There was in the past evidence that older people suffered from social stereotypes about their role in participatory politics internalising societal images of older people e.g. that they should be passive in some forms of participation, such as protest activities such that their participation level was lower than that of younger people. However, is there change afoot?
Is the Grey Brigade on the march? We are not only living longer but staying ‘young’ longer. Retirement isn’t now that short interlude between work and meeting our maker but often a significant period of our lives that we have striven and saved for and now want to enjoy. It’s the Time Of Your Life! Our health is good, we remain active both mentally and physically so shout it out we’re not dead yet!
Politicians the world over have noted the demographic changes with an increasing older population. A couple of things spring to their minds – How can we afford to pay the pensions we expected to pay out over a few years for several decades and how do we attract the votes of this group who know a thing or two and are generally not so influenced by political spin and razzmatazz? – been there done that – jog on! There is obviously a balance – Economics suggests cut the pension, Politics says keep them sweet we need their votes! It’s a conundrum for them and an issue for us worth fighting for. There are now more and more pensioner interest groups fighting for better provision for the elderly across a whole spectrum from pensions to health provision fighting ‘age discrimination’ in medicine, social care, transport etc. etc.
The NPC represents around 1 million members in over 1,000 different organisations across the UK and organises rallies and lobbies of MPs, leads delegations to parliament and makes submissions to government on policies affecting older people. The NPC campaigns for both today’s and tomorrow’s pensioners and aims to unite the generations in defence of the welfare state and public services and promotes the welfare and interests of all pensioners as a way of securing dignity, respect and financial security in retirement.
Every nation is likely to have one or more lobbying groups with their interest being to protect and benefit today’s pensioners as well as those of tomorrow. So GET INVOLVED – It’s YOU !!!
You are not alone as evidence suggests the elderly are now more likely to take part in social activities such as joining a political party or church group when they retire.

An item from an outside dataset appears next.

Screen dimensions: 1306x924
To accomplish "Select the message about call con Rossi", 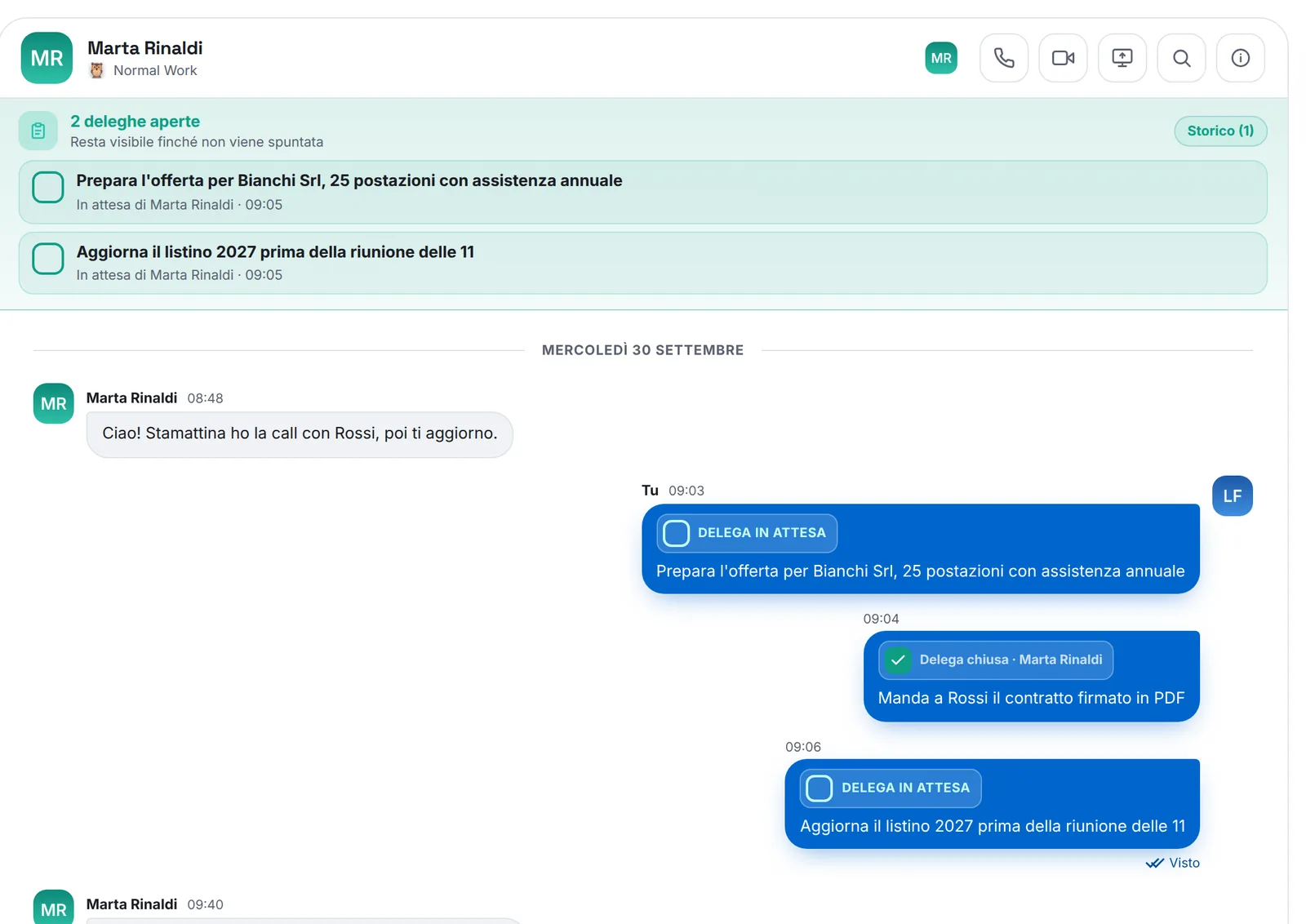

Although the retired are less likely to go to the theatre or cinema and other pass times which cost money, they are finding alternative ways of maintaining contact with others in society.
The English Longitudinal Study of Ageing (ELSA), found that the odds of retired people being “socially engaged” are 80 per cent higher than with people working full time.
It found that as people leave work they begin to take more part in activities such as education classes, political activism or church groups.
Sadly, as in so many other aspects of society, older people are largely invisible as activists. The media generally favours pictures of the young on ther front pages but in reality there are an increasing number of protesters in their 60s, 70s and 80s on rallies for many protest groups because in retirement we have more time to engage and are liberated from employer constraints on political activities. You don’t work for anyone anymore and you can say what you want!
To be sure, many retirees recoil at the word “activist” and instead see themselves strengthening the bonds of civil society and encouraging civic engagement. However you do it or whatever you call it many of us will share the perspective of Paul Newman, the late actor and non-profit entrepreneur. “I’m not running for sainthood,” he once said:-
“I just happen to think that in life we need to be a little like the farmer, who puts back into the soil what he takes out.”
Now, that’s a goal worth striving for!
Q1. Is it YOUR time to become an Activist?
Q2. What will you put back into the soil to help others grow?
Q3. What are you passionate to change?